Rachel was a loving daughter, a wonderful mum to Sam, an amazing wife and a loyal friend to so many people, Rachel’s ethos was to always do the right thing – and to always do it right. Her passion, drive and ambition was, and will always be, an inspiration.

“In her profession, Rachel cared about the process and doing everything right for her patients at all times. She loved her career, the industry she worked in and trusted in the medical system and those in it more than anyone. She went into her operation with the clear belief that it would be a success and she would be able to regain her mobility and enjoy living her life again.

 “It was devastating for us as a family to learn that there is a fundamental problem with inconsistencies and ambiguities in the way anaesthetics are given to patients across the country. We now know that there are major problems with basic record keeping, training, handover notes and communication.

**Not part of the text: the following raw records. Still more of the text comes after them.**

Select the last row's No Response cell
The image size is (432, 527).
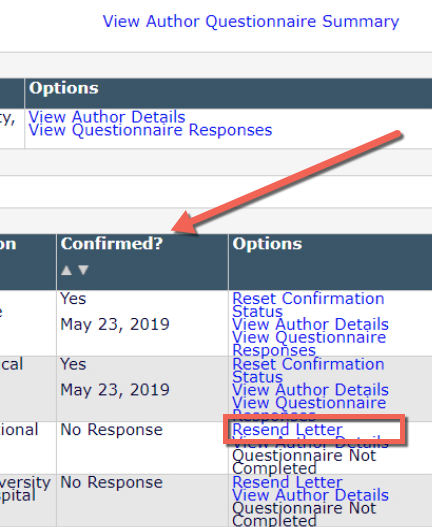(x=111, y=483)
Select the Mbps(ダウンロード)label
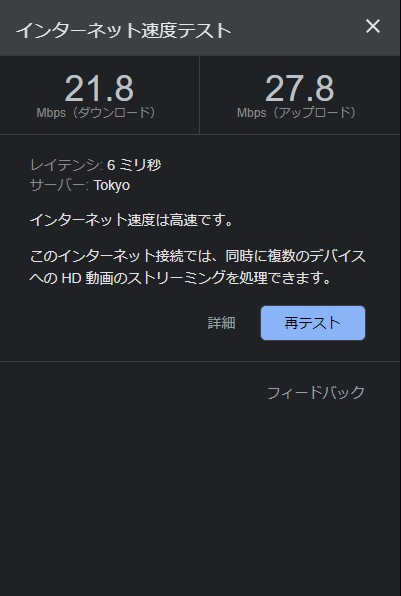The image size is (401, 596). (x=99, y=113)
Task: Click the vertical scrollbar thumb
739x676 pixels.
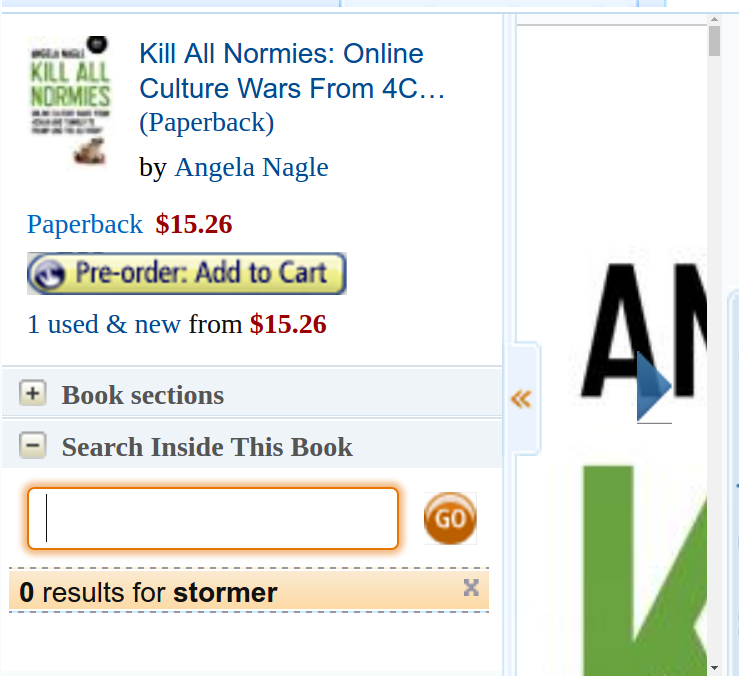Action: point(714,41)
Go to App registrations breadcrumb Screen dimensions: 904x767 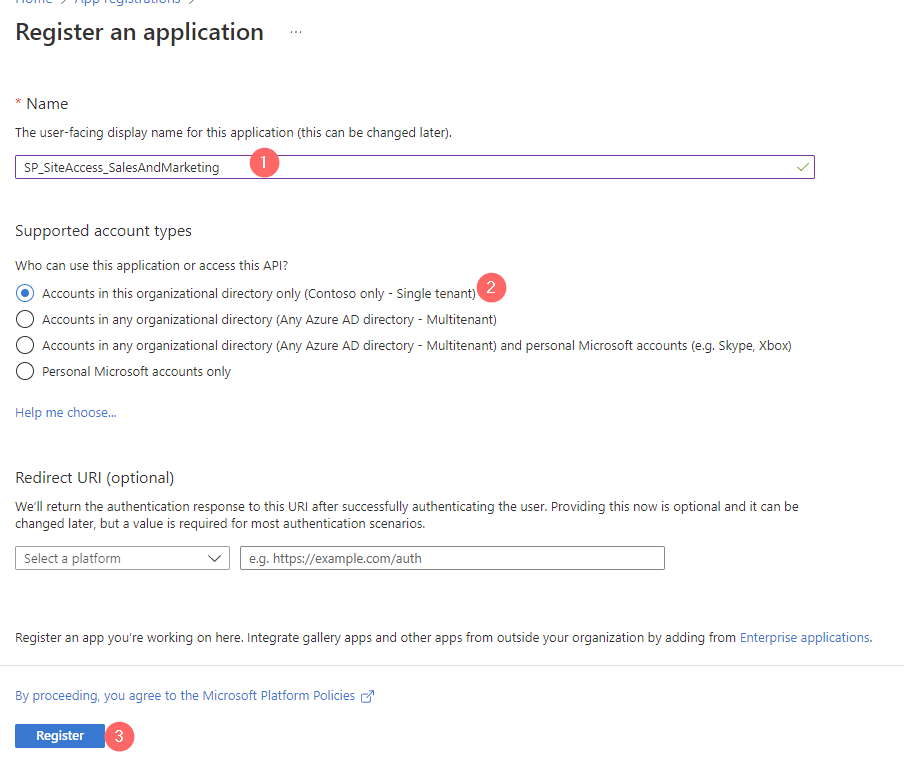click(x=128, y=2)
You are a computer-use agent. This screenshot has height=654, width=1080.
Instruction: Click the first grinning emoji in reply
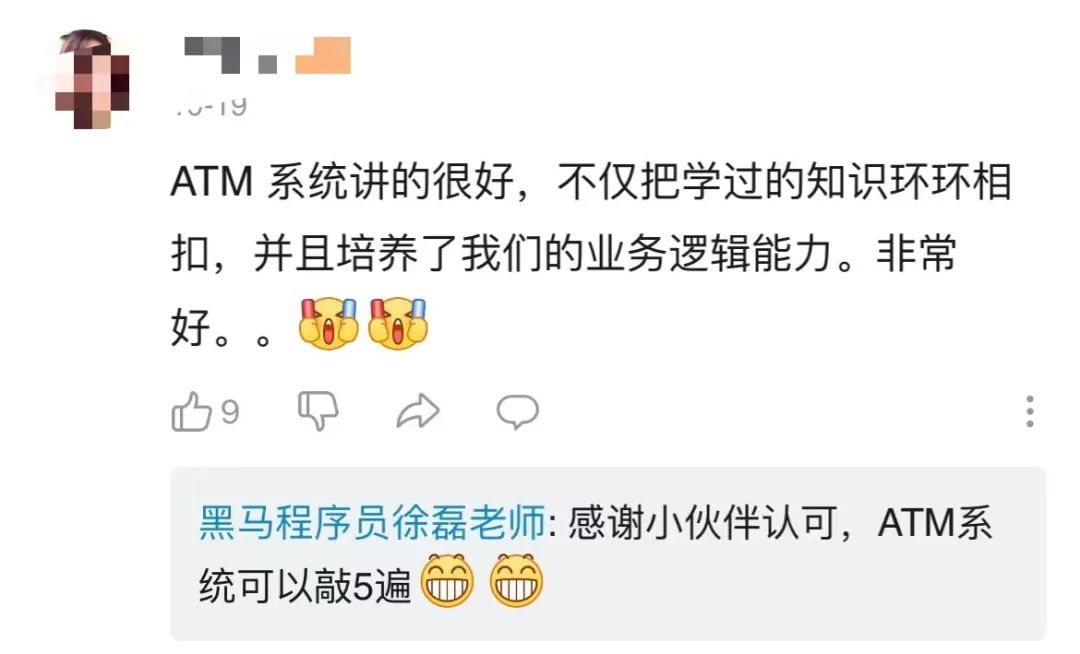point(448,580)
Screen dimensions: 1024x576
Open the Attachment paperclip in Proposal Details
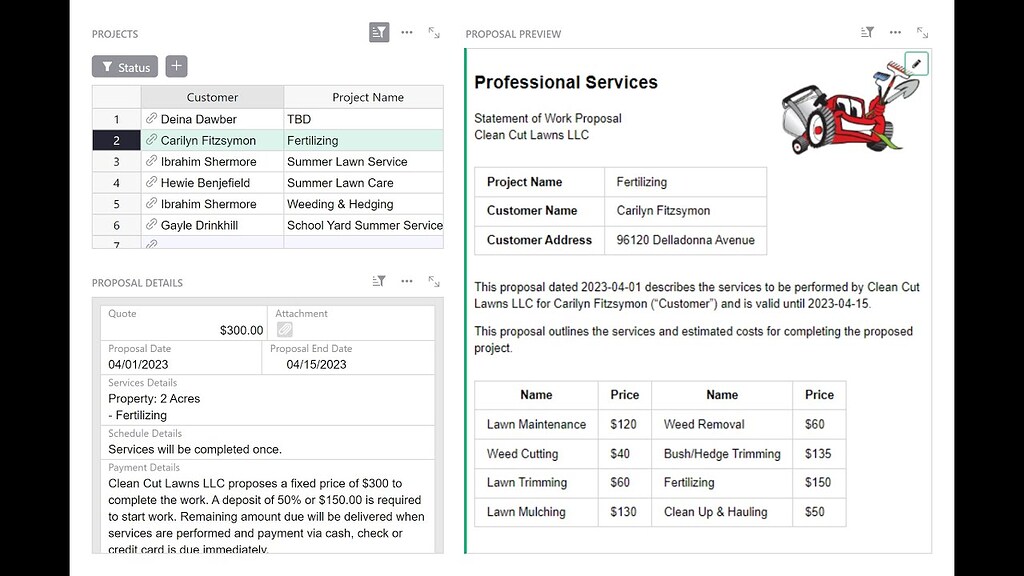click(x=284, y=329)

 “Now that the Coroner has issued a Prevention of Future Deaths Report we have to trust that the RCOA, the body responsible for safeguarding standards in anaesthesia, will prioritise an investigation to ensure that a new and consistent national framework is adopted to avoid anyone else going through what we have experienced as a family.

 “Major changes need to be made and we will do everything we can to ensure that happens so that appalling mistakes like this never happen again.

“Rachel’s personality was quirky and beautiful, always smiling, always thinking of others. While experiencing so much pain prior to the operation in April 2022 she still ensured she was there for her family, friends and colleagues, despite in private often being reduced to tears with the pain she was in.

“Rachel dedicated so much of her time to our autistic son, Sam, now aged 13, who still to this day struggles to talk about his mum and does not understand how she went in for what he was told was a simple operation and never came home.”

Amber Braybrooke at HCC.

Amber Braybrooke at HCC.

Amber Braybrooke, partner at HCC, which represented the family during the Inquest, added:

“Following a thorough Inquest led by the Coroner, we now have answers in terms of what went wrong leading to the tragic death of Rachel. We now wait patiently for the RCOA to respond formally to the Prevention of Future Deaths Report issued by the Coroner.

“This will give us the opportunity to examine precisely what changes need to be immediately implemented not only to improve patient safety, but to ensure such a similar loss of life is not repeated. We accept that it has been acknowledged that there is an inconsistent system across the country and hope that this case raises awareness and sees mandatory systematic change.”

 

(Cliff, Rachel and Sam – photography provided by family).